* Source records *
=== Section Start ===
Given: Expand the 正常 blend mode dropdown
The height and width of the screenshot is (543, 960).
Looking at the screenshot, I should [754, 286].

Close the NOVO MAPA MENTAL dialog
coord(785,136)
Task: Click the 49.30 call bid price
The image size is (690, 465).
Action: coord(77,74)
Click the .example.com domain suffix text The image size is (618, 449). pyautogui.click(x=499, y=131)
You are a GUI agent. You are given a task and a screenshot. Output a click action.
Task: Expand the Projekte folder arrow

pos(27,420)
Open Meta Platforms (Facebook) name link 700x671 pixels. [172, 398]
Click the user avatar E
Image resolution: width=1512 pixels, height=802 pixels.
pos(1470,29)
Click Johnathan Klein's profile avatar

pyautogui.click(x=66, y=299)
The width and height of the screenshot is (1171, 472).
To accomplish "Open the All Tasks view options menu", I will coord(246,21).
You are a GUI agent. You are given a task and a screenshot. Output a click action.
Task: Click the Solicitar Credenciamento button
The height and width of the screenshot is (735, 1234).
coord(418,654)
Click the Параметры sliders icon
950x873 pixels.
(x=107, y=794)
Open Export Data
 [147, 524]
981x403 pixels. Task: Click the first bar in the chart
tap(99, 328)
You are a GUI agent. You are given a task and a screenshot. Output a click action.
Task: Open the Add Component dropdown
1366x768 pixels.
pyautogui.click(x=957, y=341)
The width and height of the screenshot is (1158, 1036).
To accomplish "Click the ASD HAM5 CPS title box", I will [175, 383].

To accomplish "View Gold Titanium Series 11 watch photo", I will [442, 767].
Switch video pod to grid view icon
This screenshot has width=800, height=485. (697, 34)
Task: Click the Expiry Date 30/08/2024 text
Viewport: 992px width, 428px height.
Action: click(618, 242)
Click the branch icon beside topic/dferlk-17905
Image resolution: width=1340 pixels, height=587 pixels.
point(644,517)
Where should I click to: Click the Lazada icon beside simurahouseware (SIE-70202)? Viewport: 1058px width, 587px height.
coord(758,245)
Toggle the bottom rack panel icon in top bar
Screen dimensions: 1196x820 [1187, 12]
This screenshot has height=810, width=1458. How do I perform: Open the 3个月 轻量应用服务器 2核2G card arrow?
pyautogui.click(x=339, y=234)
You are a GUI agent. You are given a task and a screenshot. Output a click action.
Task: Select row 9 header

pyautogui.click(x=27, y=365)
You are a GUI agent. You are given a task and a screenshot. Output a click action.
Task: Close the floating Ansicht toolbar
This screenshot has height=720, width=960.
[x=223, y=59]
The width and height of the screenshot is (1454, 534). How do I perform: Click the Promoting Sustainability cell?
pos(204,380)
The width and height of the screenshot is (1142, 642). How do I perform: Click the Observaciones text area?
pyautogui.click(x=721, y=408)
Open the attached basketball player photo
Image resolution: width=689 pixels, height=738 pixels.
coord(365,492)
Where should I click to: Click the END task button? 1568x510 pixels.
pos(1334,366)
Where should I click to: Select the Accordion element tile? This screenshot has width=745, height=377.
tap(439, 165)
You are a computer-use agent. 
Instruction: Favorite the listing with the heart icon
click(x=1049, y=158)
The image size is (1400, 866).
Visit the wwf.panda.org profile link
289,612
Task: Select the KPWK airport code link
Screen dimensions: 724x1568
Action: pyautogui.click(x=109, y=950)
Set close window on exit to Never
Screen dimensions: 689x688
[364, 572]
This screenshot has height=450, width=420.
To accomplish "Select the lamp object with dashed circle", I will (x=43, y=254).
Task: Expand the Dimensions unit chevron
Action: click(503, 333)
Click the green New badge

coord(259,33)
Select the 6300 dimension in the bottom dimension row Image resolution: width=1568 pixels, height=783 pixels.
=== Section End ===
* What is needed *
Would you transcribe all of the data, keeping each line exact?

* Output for this task *
Given: Expand the 正常 blend mode dropdown
The height and width of the screenshot is (543, 960).
Looking at the screenshot, I should [754, 286].

Close the NOVO MAPA MENTAL dialog
coord(785,136)
Task: Click the 49.30 call bid price
The image size is (690, 465).
Action: coord(77,74)
Click the .example.com domain suffix text The image size is (618, 449). pyautogui.click(x=499, y=131)
You are a GUI agent. You are given a task and a screenshot. Output a click action.
Task: Expand the Projekte folder arrow

pos(27,420)
Open Meta Platforms (Facebook) name link 700x671 pixels. [172, 398]
Click the user avatar E
Image resolution: width=1512 pixels, height=802 pixels.
pos(1470,29)
Click Johnathan Klein's profile avatar

pyautogui.click(x=66, y=299)
The width and height of the screenshot is (1171, 472).
To accomplish "Open the All Tasks view options menu", I will coord(246,21).
You are a GUI agent. You are given a task and a screenshot. Output a click action.
Task: Click the Solicitar Credenciamento button
The height and width of the screenshot is (735, 1234).
coord(418,654)
Click the Параметры sliders icon
950x873 pixels.
(x=107, y=794)
Open Export Data
 [147, 524]
981x403 pixels. Task: Click the first bar in the chart
tap(99, 328)
You are a GUI agent. You are given a task and a screenshot. Output a click action.
Task: Open the Add Component dropdown
1366x768 pixels.
pyautogui.click(x=957, y=341)
The width and height of the screenshot is (1158, 1036).
To accomplish "Click the ASD HAM5 CPS title box", I will [175, 383].

To accomplish "View Gold Titanium Series 11 watch photo", I will [442, 767].
Switch video pod to grid view icon
This screenshot has width=800, height=485. (697, 34)
Task: Click the Expiry Date 30/08/2024 text
Viewport: 992px width, 428px height.
Action: click(618, 242)
Click the branch icon beside topic/dferlk-17905
Image resolution: width=1340 pixels, height=587 pixels.
point(644,517)
Where should I click to: Click the Lazada icon beside simurahouseware (SIE-70202)? Viewport: 1058px width, 587px height.
coord(758,245)
Toggle the bottom rack panel icon in top bar
Screen dimensions: 1196x820 [1187, 12]
This screenshot has height=810, width=1458. How do I perform: Open the 3个月 轻量应用服务器 2核2G card arrow?
pyautogui.click(x=339, y=234)
You are a GUI agent. You are given a task and a screenshot. Output a click action.
Task: Select row 9 header

pyautogui.click(x=27, y=365)
You are a GUI agent. You are given a task and a screenshot. Output a click action.
Task: Close the floating Ansicht toolbar
This screenshot has height=720, width=960.
[x=223, y=59]
The width and height of the screenshot is (1454, 534). How do I perform: Click the Promoting Sustainability cell?
pos(204,380)
The width and height of the screenshot is (1142, 642). How do I perform: Click the Observaciones text area?
pyautogui.click(x=721, y=408)
Open the attached basketball player photo
Image resolution: width=689 pixels, height=738 pixels.
coord(365,492)
Where should I click to: Click the END task button? 1568x510 pixels.
pos(1334,366)
Where should I click to: Select the Accordion element tile? This screenshot has width=745, height=377.
tap(439, 165)
You are a computer-use agent. 
Instruction: Favorite the listing with the heart icon
click(x=1049, y=158)
The image size is (1400, 866).
Visit the wwf.panda.org profile link
289,612
Task: Select the KPWK airport code link
Screen dimensions: 724x1568
Action: pyautogui.click(x=109, y=950)
Set close window on exit to Never
Screen dimensions: 689x688
[364, 572]
This screenshot has height=450, width=420.
To accomplish "Select the lamp object with dashed circle", I will (x=43, y=254).
Task: Expand the Dimensions unit chevron
Action: click(503, 333)
Click the green New badge

coord(259,33)
Select the 6300 dimension in the bottom dimension row Image resolution: width=1568 pixels, height=783 pixels.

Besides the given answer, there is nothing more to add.